◆ **VORGEGEBENER TEXT**
+===+
Allerdings. Seit den 1970er-Jahren beschäftigen uns rund alle vier Jahre neue Viren in der Form von Pandemien oder Epidemien – vom HIV bis zum Coronavirus. Die Zunahme der Weltbevölkerung und die Globalisierung sorgen dafür, dass dies in Zukunft sogar noch häufiger geschehen wird. Es gibt viele Viren, die dafür infrage kommen. Die grösste Gefahr geht von solchen aus, die Krankheiten der Atemwege auslösen. Da sie über die Luft übertragen werden, ist der Schutz vor ihnen am schwierigsten. Meiner Einschätzung nach ist es am wahrscheinlichsten, dass Grippeviren eine nächste Pandemie auslösen werden, weil sie jährlich in leicht mutierter Form auftreten. Es könnte auch sein, dass uns das neue Coronavirus in ähnlicher Weise erhalten bleibt.
Wie können wir uns gegen Pandemien wappnen?
Es ist dringend nötig, sich baldmöglichst in Ruhe auf globaler Ebene zusammenzusetzen und das zukünftige Vorgehen zu definieren: Welches ist das richtige Vorgehen, wenn sich eine Pandemie abzeichnet? Wie sieht die Arbeitsteilung aus? Wir müssen in die Zukunft schauen und besser vorhersehen, welche Bedrohungen auf uns zukommen könnten. Und wir brauchen mehr Forschung zu Viren. Bis heute gibt es nur wenige spezifische antivirale Medikamente, und die Entwicklungszeit für neue Wirkstoffe ist sehr lang. Das muss sich ändern.
An der EPFL soll ein Zentrum für antivirale Forschung entstehen. Wie wird das aussehen?
+===+
◆ **BEREITGESTELLTES MATERIAL**
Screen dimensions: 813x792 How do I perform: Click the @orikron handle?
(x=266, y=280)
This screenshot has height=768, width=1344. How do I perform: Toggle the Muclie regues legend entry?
+===+
◆ **AUFGABE**
Schreib den Text über Pandemien nach seinem letzten Satz weiter. Die Liste hat mit dem Text über Pandemien nichts zu tun.

◆ **ERWARTETE ANTWORT**
Im Moment sind wir dabei, das neue Zentrum zu definieren. Wir dürfen bis 2023 eine Vision und ein Konzept formulieren, über welche die Werner Siemens-Stiftung dann konkret befinden kann. Die Motivation ist klar: Von Viren ausgelöste Erkrankungen sind in der Geschichte der Medizin zu lange vernachlässigt worden. Das spiegelt sich auch darin wider, dass es in Europa beispielsweise sehr viele Krebsforschungszentren gibt, aber nur wenige Zentren für Virenforschung. Diese Lücke will das neue Zentrum an der EPFL schliessen helfen. Wir wollen zu einem der bedeutendsten Virenforschungszentren in Europa werden. Unser Zentrum wird sich weltweit vernetzen und sein Wissen austauschen. Damit wir den Kampf gegen zukünftige Pandemien gewinnen und gefährliche Viruserkrankungen behandeln können.
Warum ist Lausanne der richtige Ort dafür?
Bereits haben mehrere Forschungsgruppen der EPFL ihr Interesse bekundet, an einem solchen Zentrum mitzuarbeiten. Es sind Gruppen, die bereits in der Virenforschung tätig sind, aber auch solche, die mit neuen Ideen in diesen Bereich einsteigen möchten. Im neuen Zentrum würden also neben dem Ansatz meiner Gruppe auch andere Strategien gegen Viren verfolgt werden. Das ist grossartig, denn wir brauchen die Diversität von Ideen, um die Erfolgschancen zu erhöhen. Das Ziel, Viren zu bekämpfen, ist zu wichtig, um nur auf eine Karte zu setzen. Und wenn es uns gelingt, neben der Förderung durch die Werner Siemens-Stiftung noch zusätzliche Mittel einzuwerben, können wir nicht nur antivirale Medikamente entwickeln, sondern zum Beispiel auch zu Impfstoffen gegen Viruskrankheiten forschen.
Wenn alles klappt, wird der Aufbau des Zentrums also 2023 beginnen?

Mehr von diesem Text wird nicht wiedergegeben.